Il n’y a pas de monopole ou de semi-monopole pour la représentativité des syndicats.
Pour les syndicats comme les services publics, la solution est la même : plus de libéralisme.
Il existe 2 courants syndicaux :
– Le syndicalisme réformiste qui tente d’arrondir les angles des réformes néo-libérales en essayant d’aider les travailleurs à s’en sortir avec le moins de casse possible (mesure de reclassement, formations, prime de départ, etc…).
– Le syndicalisme de lutte qui conçoit l’entreprise publique ou privée comme un lieu de rencontre d’intérêts inévitablement divergeant entre les salariés (ou fonctionnaires) et ceux qui possèdent les capitaux investis (ou l’Etat). Ce courant s’oppose aux réformes néo-libérales qui sont majoritairement à l’avantage du capital ou de la réduction des dépenses publiques au détriment de l’investissement.
La plupart des grandes centrales syndicales sont passées au réformisme, y compris la CGT !
Les grèves ne servent donc plus qu’à imposer la négociation en recherchant un compris "gagnant-gagnant" dans lequel les salariés ne se retrouvent pas forcément alors que les syndicats peuvent obtenir une avancée à la marge sur un autre dossier plus général.

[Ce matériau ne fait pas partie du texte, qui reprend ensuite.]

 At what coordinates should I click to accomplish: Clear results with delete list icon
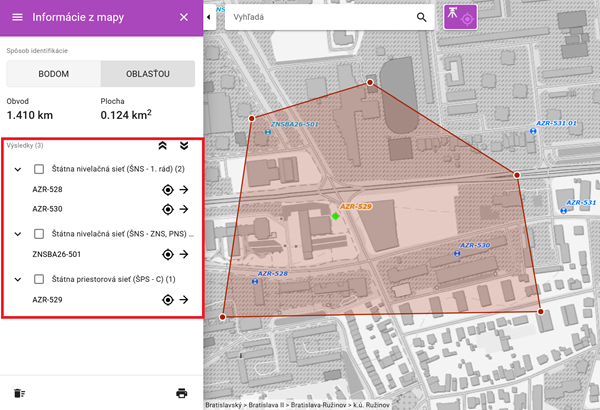point(19,393)
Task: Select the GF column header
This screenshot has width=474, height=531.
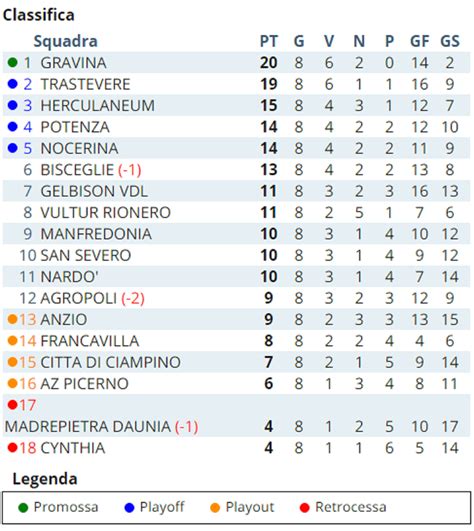Action: point(419,41)
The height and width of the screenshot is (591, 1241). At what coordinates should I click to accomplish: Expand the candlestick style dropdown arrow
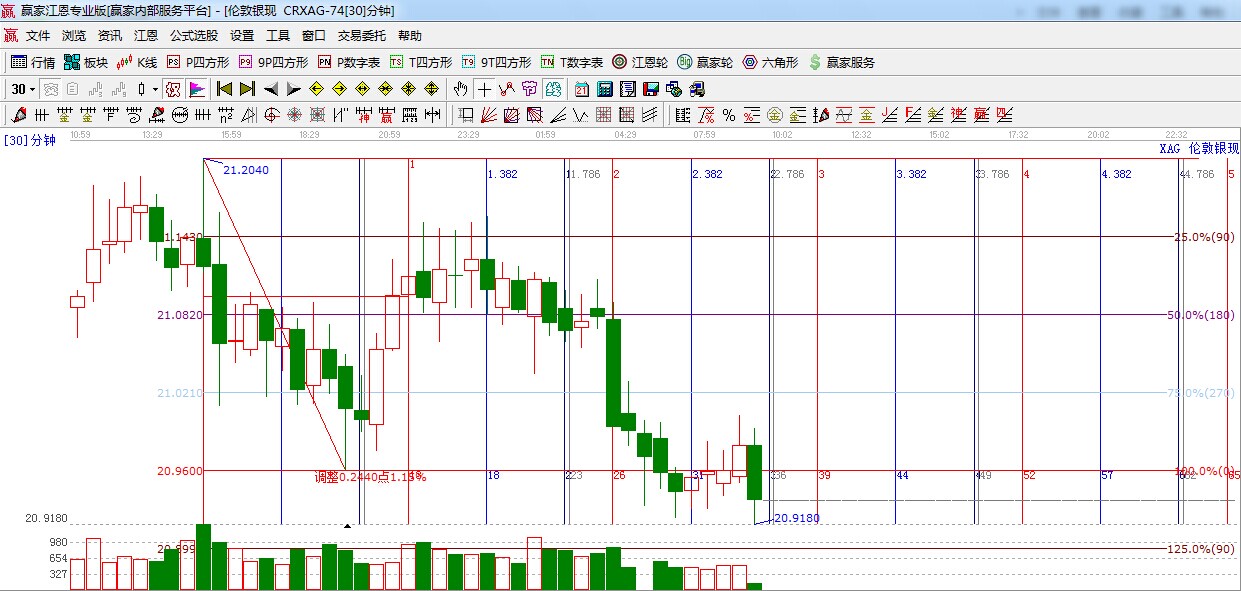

En outre, les syndicats réformistes se sont engagés au niveau européen (CES) à ne plus soutenir de mouvements de grande ampleur comme ceux de 1995.
Conséquence : Le gouvernement actuel sait très bien qu’il n’a rien à "craindre" des grèves de la fonction publique et qu’il peut appliquer son programme de libéralisation ou de mise en concurrence.
Notez qu’il n’en est pas de même des réformes qui concernent certains secteurs… Les manifestations des transporteurs routiers, agriculteurs et pêcheurs sont rarement pris à la légère car les moyens de blocages disponibles sont à la mesure des revendications !!!